## Задания
#1 Согласуются ли с текстом о Мальябекки следующие утверждения? (а) Даум писал Мальябекки по-латыни. (б) Переписку Мальябекки с Даумом опубликовали ещё при жизни Мальябекки. (в) Некоторые иезуиты восхищались талантом Мальябекки. На каждое ответьте «да» или «нет» и дословно приведите решающие слова текста.
#2 Напишите продолжение текста о Мальябекки, начав сразу после его последнего предложения.

## Источник
Мальябекки обладал непостижимым умением в считанные секунды прочитывать, поистине проглатывать, любое сочинение (он на три столетия опередил искусство скорочтения, медленно развивающееся в наши дни). Когда в руки ему попадала новая книга, он бросал молниеносный взгляд на титульный лист, на последнюю страницу, на предисловие, на посвящение, на иллюстрации, проглядывал оглавление. И этого было ему достаточно, чтобы составить верное представление не только о содержании самой книги, но и об источниках, которыми пользовался автор - иначе говоря, знать все необходимое! Правда, в такой диковинный талант обыкновенного человека трудно было поверить, и некоторые иезуиты не без презрения называли Мальябекки "doctor inter bibliothecaris, sed bibliothecarius inter doctores" ("ученый муж среди библиотекарей, но библиотекарь среди ученых мужей").
И все же ученые со всей Европы приезжали к нему для научных бесед и вступали потом в долголетнюю переписку с ним. Мальябекки стал как бы центром культурной жизни Флоренции.
Уже в нашем столетии была опубликована его переписка с ректором университета в Цвиккау Христианом Даумом. В 39 письмах Антонио Мальябекки отражены широчайшие культурные интересы и глубокие его познания. На тосканском диалекте он сообщал своему корреспонденту новости литературной жизни Вероны, Падуи, Флоренции, Рима. Письма обнаруживают добрую душу и высокий ум флорентийского библиотекаря, его готовность тотчас откликнуться на личную просьбу или научный запрос. Даум отвечал флорентийцу по-латыни. Он щедро снабжал его не только важными библиографическими сведениями, но и новыми каталогами, каждый раз приводившими Мальябекки в восторг и вызывавшими поток благодарностей.
Между тем законы стоустой молвы, несовершенство и легкомыслие человеческой памяти сыграли с Антонио Мальябекки злую шутку. В многочисленных воспоминаниях современников, в книгах и переписке чужестранцев, посетивших его флорентийский дом на улице Вилла делла Скала (северо-западный луч, отходящий от площади св. Марии) преобладает вовсе не восхищение необычайными талантами и титаническим трудом "живой библиотеки", а нечто совсем иное.

## Содержимое данных
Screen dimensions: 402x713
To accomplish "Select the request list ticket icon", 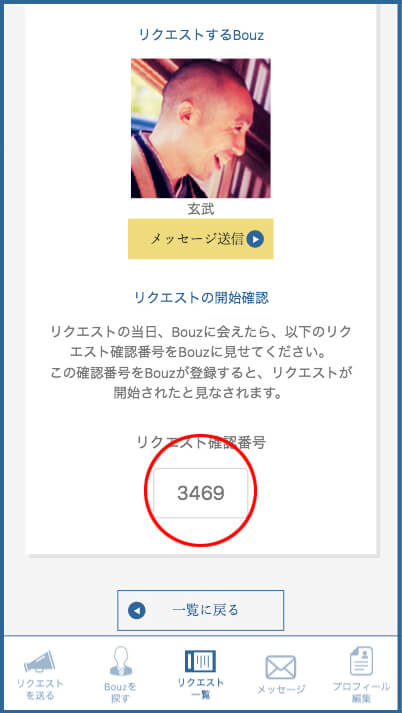I will pyautogui.click(x=200, y=661).
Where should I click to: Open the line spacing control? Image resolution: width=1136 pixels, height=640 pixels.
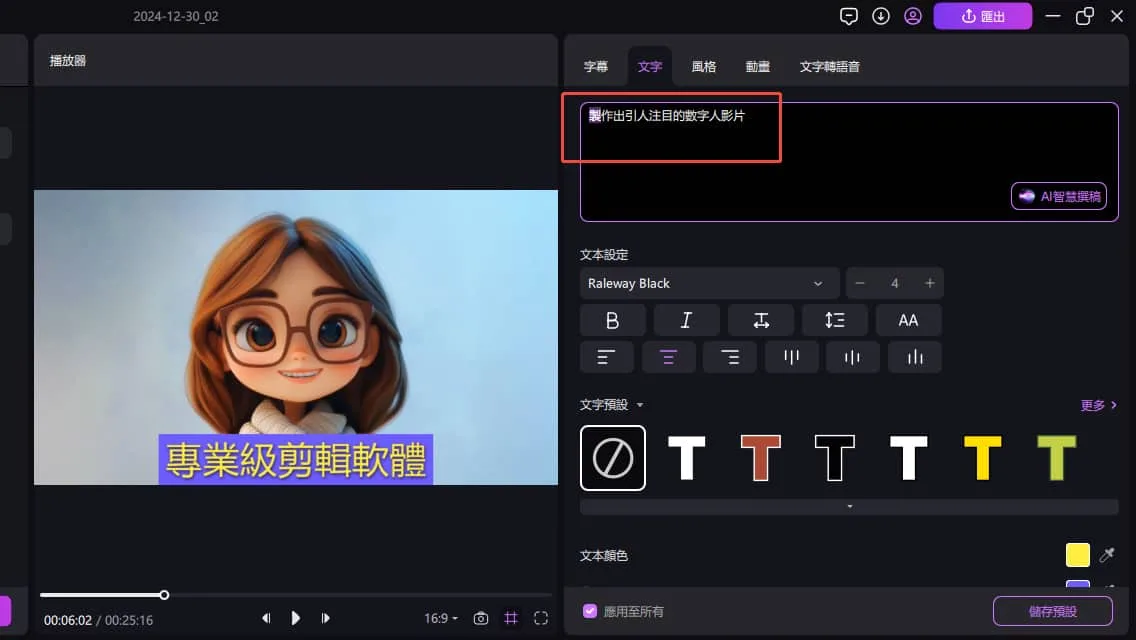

## Ответы по заданиям
#1
(а) Да: «Даум отвечал флорентийцу по-латыни».
(б) Нет: «Уже в нашем столетии была опубликована его переписка с ректором университета в Цвиккау Христианом Даумом».
(в) Нет: «некоторые иезуиты не без презрения называли Мальябекки».

#2
В 1686 г. во Флоренции побывал библиотекарь одного из французских монастырей Мишель Жермен. Вот что сообщал он о Мальябекки в письме своему собрату по монашескому ордену: "Вечный холостяк, безобразный, с невероятных размеров толстогубым ртом, с огромными желтыми зубами - великий библиотекарь имеет вид весьма неказистый... Он среднего роста, тщедушный, 48 лет от роду (М. Жермен ошибается: он посетил Мальябекки, когда тому было 52 года. - В. К.). Но на вид ему скорее 55 лет. Одет крайне небрежно, волосы не причесаны, сюртук чрезвычайно короток, рубашка грязная и вдобавок без манжет, которые он надевает лишь по большим праздникам".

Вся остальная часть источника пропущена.